Data will be collected on date of return to pre-injury work status and/or had no disability and/or had no pain, to enable construction of Survival curves. Survival curves will be used to describe the prognosis of patients with chronic non-specific low back pain presenting to primary care practitioners. Median survival times (days to recovery) will be determined for each of the three recovery measures.
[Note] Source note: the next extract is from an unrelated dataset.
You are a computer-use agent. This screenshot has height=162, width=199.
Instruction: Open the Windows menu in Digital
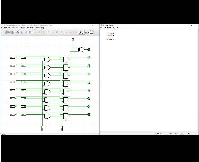click(37, 28)
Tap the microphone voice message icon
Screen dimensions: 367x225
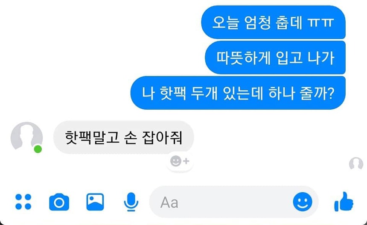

Cox regression will be used to evaluate putative prognostic factors. The independent variables for the regression will be chosen from among those collected at baseline. A correlation matrix will be inspected to determine relationships between candidate variables and outcome. Variables with strong correlations (p < 0.10) will be identified and entered into the regression model. Linear regression will be used to predict continuous outcomes such as days off work. If necessary, dependent variables will be transformed so that they satisfy assumptions of normality of residuals and heteroscedasticity. If there is evidence of non-linear effects, quadratic or higher order terms will be added to the regression model.

Discussion

Patients with chronic low back pain (i.e. low back pain of 12 weeks duration) will be recruited from the primary care professions who most frequently manage low back pain in Australia. By sampling incident cases of chronic low back pain from a larger cohort of people with acute low back pain we will be able to study a representative cohort of patients. The choice of outcome measures reflects a standardised definition for an episode of low back pain[14] proposed to lead to more uniform reporting of the course of low back pain. By measuring three dimensions of recovery (pain, disability, and work status), a complete description of the impact of low back pain can be determined. The results of this study will improve the understanding about chronic low back pain helping clinicians to guide their clinical decision making as well as to predict chronic low back pain more accurately.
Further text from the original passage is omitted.